Let $G=(V,E)$ be a graph, $|V|=n$, $|E|=m$. Show that
$\displaystyle \sum_{v\in V}{d(v)\choose{2}}\geq \frac{n}{2}(\frac{2m}{n} - 1)^{2}$
This is from a Theorem that state $\operatorname{ex}(n,C_{4})=O(n^{3/2})$, and the autor afirm that is true by convexity.
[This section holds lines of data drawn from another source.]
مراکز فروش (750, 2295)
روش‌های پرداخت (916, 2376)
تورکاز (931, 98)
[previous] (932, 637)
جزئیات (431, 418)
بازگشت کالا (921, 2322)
Recall Jensen's inequality: For a real convex function $f$, numbers $x_{1},x_{2},...,x_{n}$ in the domain of $f$, and weights $0\leqslant t_{1},t_{2},...,t_{n}\leqslant 1$ satisfying $\sum_{i=1}^{n} t_{i} =1$, we have $$\sum_{i=1}^{n} t_{i}f(x_{i})\geqslant f\left(\sum_{i=1}^{n} t_{i}x_{i}\right).$$ We apply this to $f(x)=\binom{x}{2}=\frac{x(x-1)}{2}$. By considering the second derivative, it is easy to show that $f$ is indeed convex. We write $V=\{v_{1},...,v_{n}\}$ and then take $x_{i}=d(v_{i})$. Take $t_{j}=\frac{1}{n}$ for all $j$. This gives us $$\sum_{v\in V}\frac{1}{n}\binom{d(v)}{2}\geqslant f\left(\frac{1}{n}\sum_{v\in V}d(v)\right).$$
By the handshaking lemma, we know that $\sum_{v\in V}d(v)=2m$. Substituting this in the above inequality and multiplying both sides by $n$ gives the required result$$\sum_{v\in V}\binom{d(v)}{2}\geqslant \frac{n}{2}\cdot \frac{2m}{n}\cdot\left(\frac{2m}{n} - 1\right)\geqslant \frac{n}{2}\left(\frac{2m}{n} - 1\right)^{2}.$$